When those entrusted with managing public resources personally benefit from private healthcare, investment in public hospitals inevitably becomes a lower priority. In such a system, neglect is not merely an unfortunate by-product; it becomes structurally convenient and politically tolerable.
The consequences of this neglect are visible in public health facilities across the country. At Mulago National Specialised Hospital, patients routinely share beds, while others sleep on the floor due to shortages of space and equipment.
Families are forced to leave hospital grounds to purchase gloves, syringes, cotton, and even essential medicines prescribed by doctors. Health workers, despite their training and dedication, are pushed into a constant state of improvisation, attempting to provide care without the most basic tools.
Over time, morale has eroded as the focus shifts from restoring health to merely preventing death. Only a few kilometres away, the contrast could not be more striking. Private facilities such as Nakasero Hospital, Case Medical Centre, and International Hospital Kampala operate with modern equipment, fully stocked pharmacies, and reliable supplies.

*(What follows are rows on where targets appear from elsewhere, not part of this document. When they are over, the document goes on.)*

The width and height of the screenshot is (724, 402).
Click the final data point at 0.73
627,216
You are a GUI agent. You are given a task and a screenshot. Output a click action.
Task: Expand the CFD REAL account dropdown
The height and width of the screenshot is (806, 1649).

Medical staff in these institutions work with confidence, supported by functioning systems and adequate resources. Access to this level of care, however, is restricted by high fees and insurance requirements that remain far beyond the reach of the average Ugandan.
This is Uganda’s two-tier healthcare system exposed in its starkest form. One system offers dignity, efficiency, and a genuine chance at survival for those who can afford it. The other demands endurance, patience, and quiet sacrifice from the majority who cannot.
Four decades ago, Ugandans were promised a rebuilt nation founded on strong institutions, restored dignity, and social services that would serve all citizens. Healthcare was meant to be central to that vision. Today, the gap between the health of those who govern and the health of those they govern has only widened.
Government officials often point to new hospital buildings and infrastructure projects as evidence of progress, yet concrete alone does not save lives. A hospital without medicines, equipment, motivated staff, and accountability is little more than an empty structure.
For patients who wait for hours in long queues only to be told that essential drugs are unavailable, official speeches about development ring hollow. The daily reality of suffering contradicts the language of progress.
At its core, this crisis is not a failure of ideas or even a complete absence of resources. It is a failure of political will. Leaders who never depend on public hospitals do not experience their shortcomings firsthand.
As long as those in power can seek treatment abroad or retreat into private wards, the urgency to reform and adequately fund public healthcare remains weak. Until those who govern are compelled by law, policy, or conscience to rely on the same healthcare system as the people they lead, these two Ugandas will continue to exist side by side.
While the Constitution recognizes health as a basic right and places an obligation on the state to provide medical care for all citizens, bridging this divide transcends mere policy; it is a moral duty tied to the nation’s dedication to equality and justice.
The writer is a political analyst and a student of LLB Law with Politics, Cardiff University.